Unspecialist | Page 3

Murray F. Yaco
are you too, convinced that Armageddon is around the corner? Not that I really think you're capable of having an opinion."
"I got plenty of opinions, all right," said Arnold quietly, staring at his shoes. "Opinion number one is this: We're not really at war yet, but within the past two years, fifty-six patrol ships have disappeared in the vicinity of our friendly neighbor."
"That's not an opinion," Banner said. "And disappeared can mean a lot of things."
"Opinion number two," continued Arnold, scratching himself under an arm. "About the only diplomatic relations we got with them animals is when they write a note complaining about some Patrol ship getting too close to some piece of dirt in their system."
"Speaking of that, you'll have to excuse me for a moment," Warcraft said.
"Stop clowning," snapped Banner. "Listen to him. Here's your chance to get some insight into the nature of the thorn in your side. Go on, Bean Brain. Any more opinions?"
"Yeah. If you're such a wise guy, tell me why you're here right now. Why?" Arnold's mouth screwed itself into a knowing, bitter smile. "When both of you were children you heard the story about the Big Fleet. So you made it into the Patrol, spent the rest of your life training, looking, thinking that some day--"
Warcraft broke in, "That tale about an Ankorbadian fleet build-up has been discredited a full thousand times. When they pried that crazy scout out of his ship, he was an hour away from the crematorium. You try spending forty-six days in space without food or water sometime! You'll see hidden arsenals of alien ships till hell won't have it."
"And," added Banner, "where is this fleet build-up supposed to take place? The patrol has had every planet in reachable space under scheduled surveillance for the past twenty years. You don't hide a thousand S-type cruisers in somebody's pocket."
"So nobody's scared, huh?" said Arnold. "So the entire space command has been playing footsie all over the galaxy for twenty years looking for a thousand ships that aren't there in the first place, huh?"
"Routine surveillance," said Warcraft.
"A thousand ships," said Arnold, slapping his sweating forehead. "They'll burn through our defense system like--"

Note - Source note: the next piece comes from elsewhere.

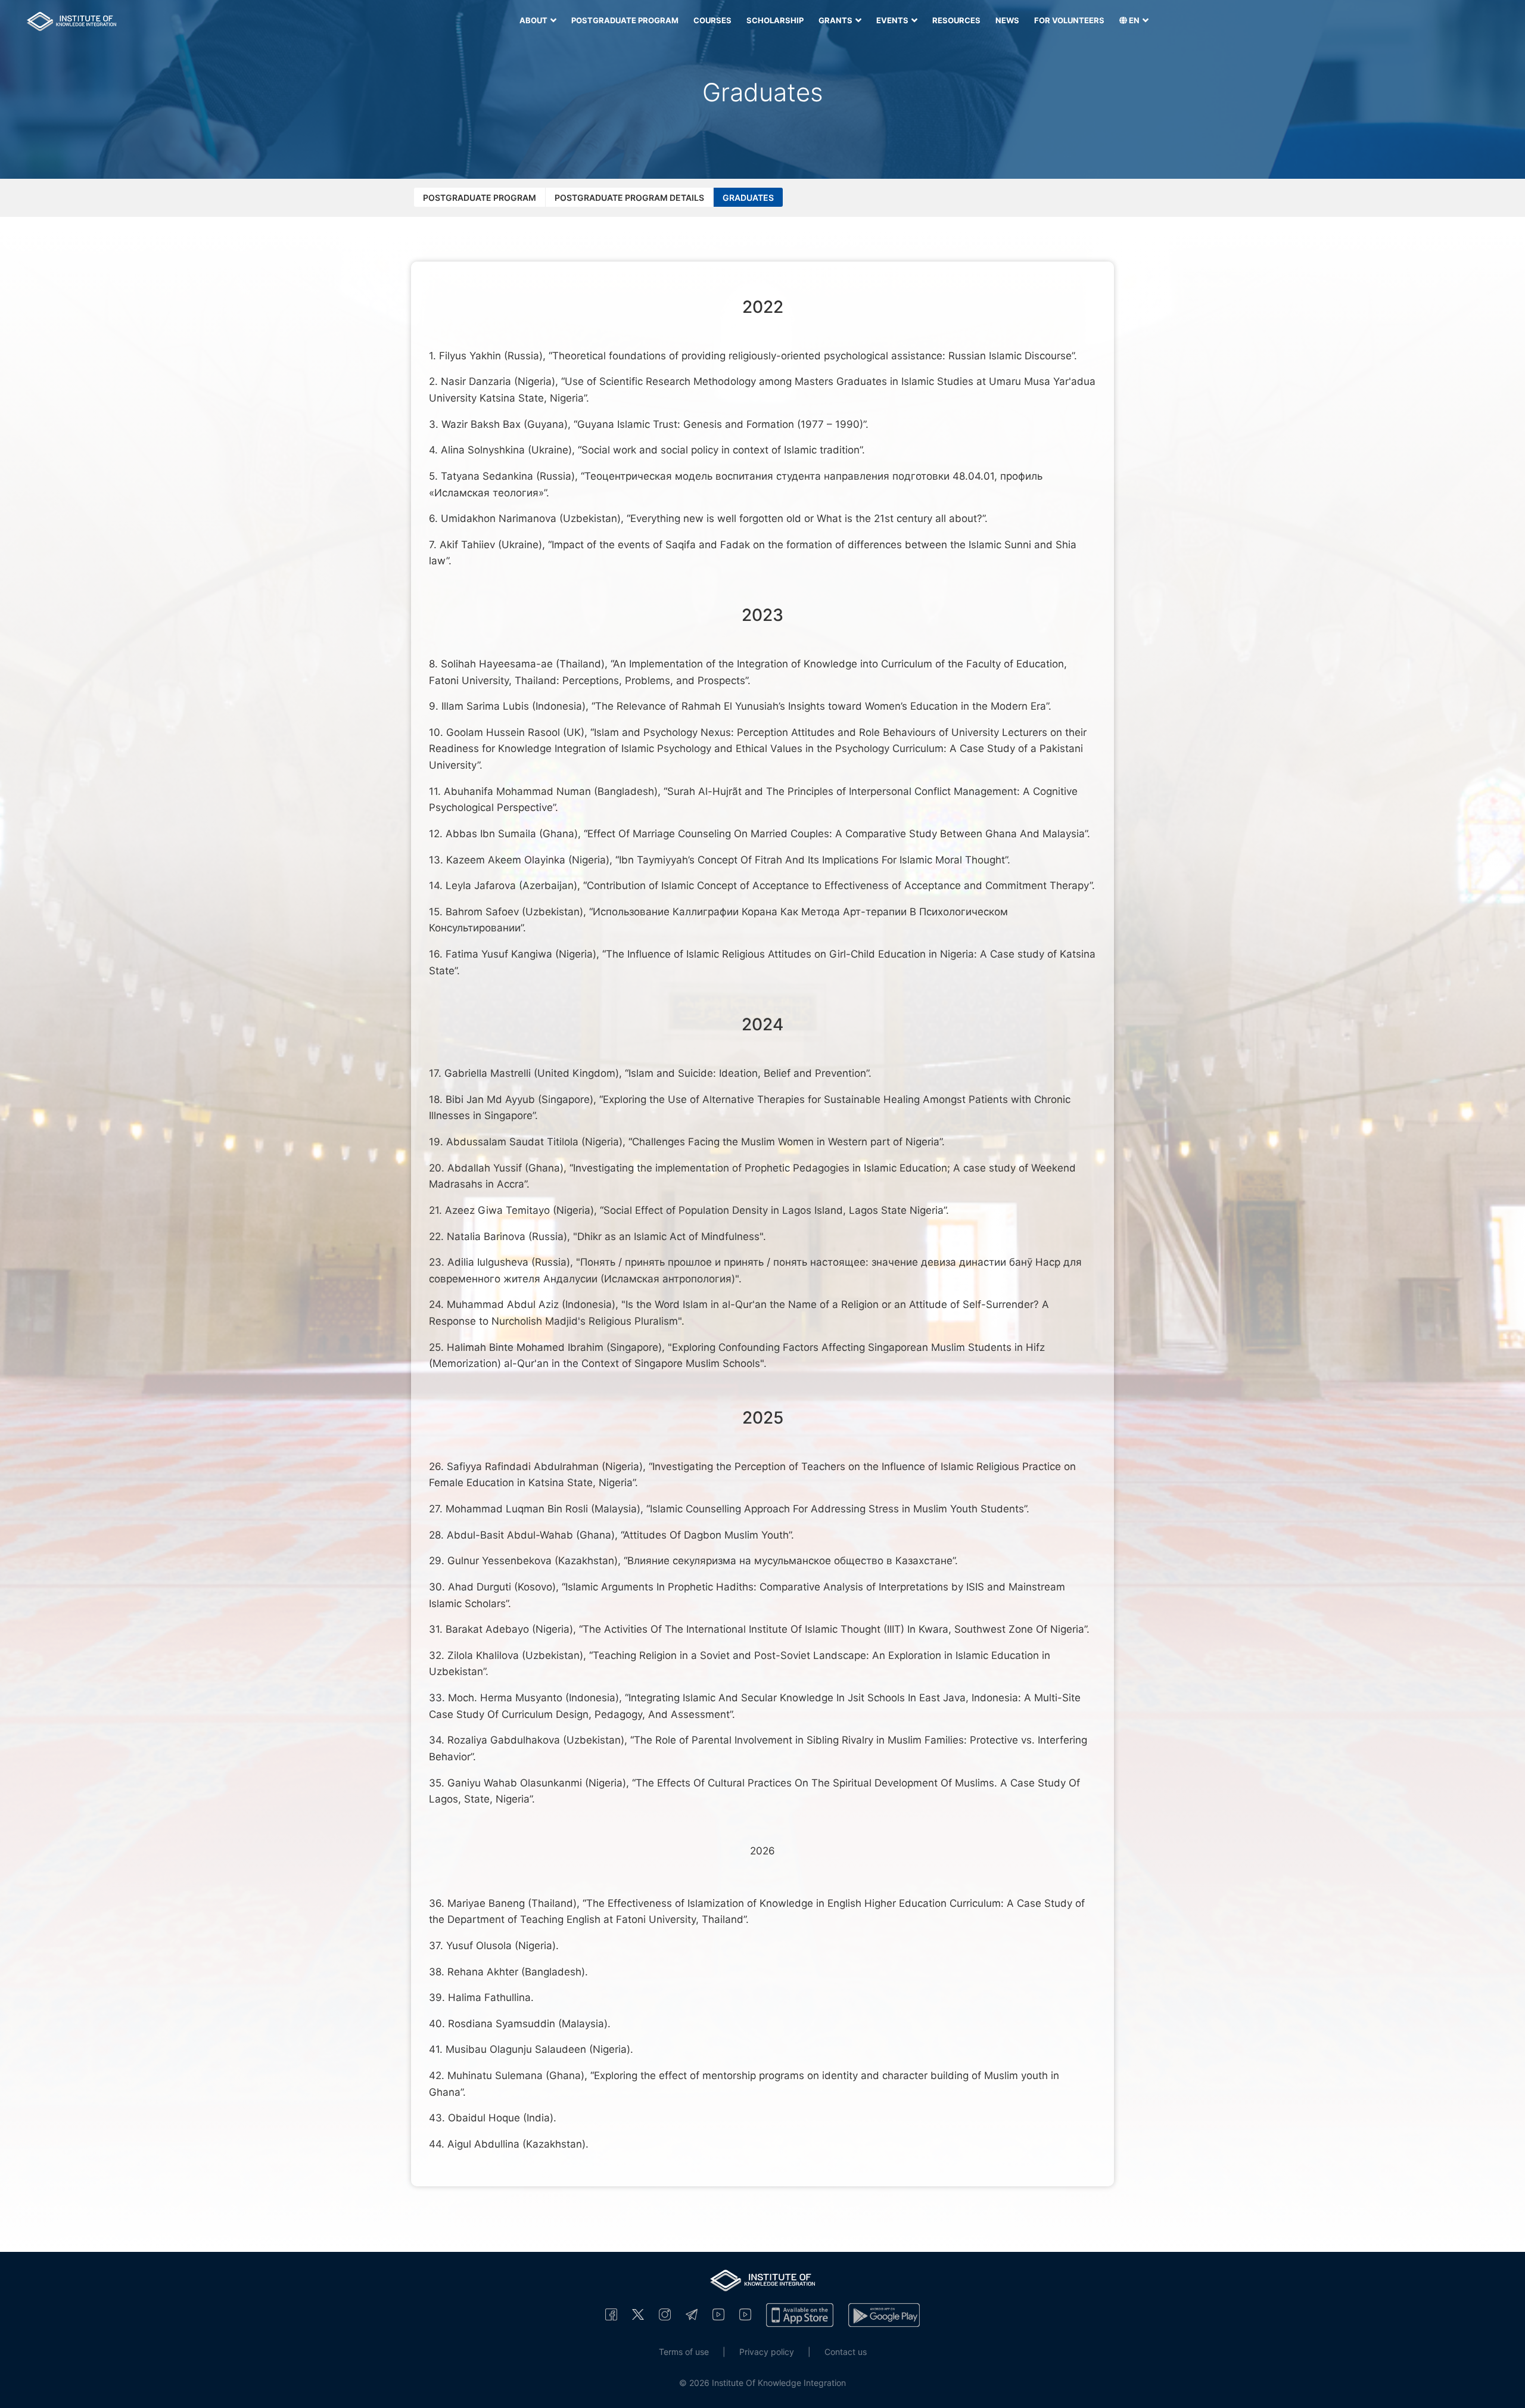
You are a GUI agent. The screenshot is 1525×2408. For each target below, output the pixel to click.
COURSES (712, 20)
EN (1134, 20)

"You're a paranoid rabble rouser," said Banner lightly. "We've got work to do up here. How about getting back to your bunk?"
* * * * *
Two days later they made scheduled contact with the caravan of potato fertilizer and tractor fuel. One thousand sleds, in tandem, were in proper orbit two hundred miles above Sedor II. Their orders provided for a landing on the planet and a short ship-leave, at the discretion of the ship's pilot to refresh personnel.
Banner and Harcraft decided against landing. All necessary contact, now that they were out of hyperdrive, could be accomplished with the ship's radio. Short planetfalls were, psychologically, more trouble than they were worth, often destroying the hard-earned, delicate space orientation which was their only defense against the abysmal boredom.
"It's a dull place anyway," explained Harcraft to Arnold, who had come up to the control room. "It's a mining and processing settlement. Maybe five hundred families altogether. Got a funny religion, too."
"Huh, what kind?"
"Well," began Harcraft breezily, "sort of sacrificial you might say. They believe in killing strangers who annoy their women."
"A dull place," agreed Arnold, wiping his nose with his sleeve.
"Speaking of religion," said Banner, "I just talked to their monitor on the radio. They've picked up twelve big ships on their scanner during the past two days."
"Ankorbades?" asked Arnold quickly.
"Uh-huh. But not what you think. It's Easter time or some such thing at home. They all return to the home planet and stay there for about thirty days in the spring. Religious festival."
"Oh, yeah. They paint themselves blue and howl at both of their moons for a month. I read about it once."
"We'll be home, too, pretty soon," ventured Harcraft, for whom the return journey was subjectively always short.
"Let's hitch up to those sleds," Banner said. "It's time to get going."
Four weeks later two of the fertilizer sleds went out of phase and automatically cut the ship out of hyperdrive.
"A welcome diversion," said Banner to Harcraft, "you are now about to meet your mortal enemy face to face."
"Manual labor? Never," said Harcraft, assuming the pose of a man bravely facing the firing squad. "Patrol duty is my lifeblood. Even freight duty such as this I can stomach. But manual labor! Please captain, let the air out of the ship, if you will, but never shall these hands--"
"Somebody call me?" asked Arnold, appearing silently.
"Yeah," said Banner, "how'd you like to help?"
"Sure, what you got."
"Couple sleds are out of phase. You and Harcraft are going to slip into suits and go out and find the trouble."
Arnold shrugged, "O.K. with me, when do we start?"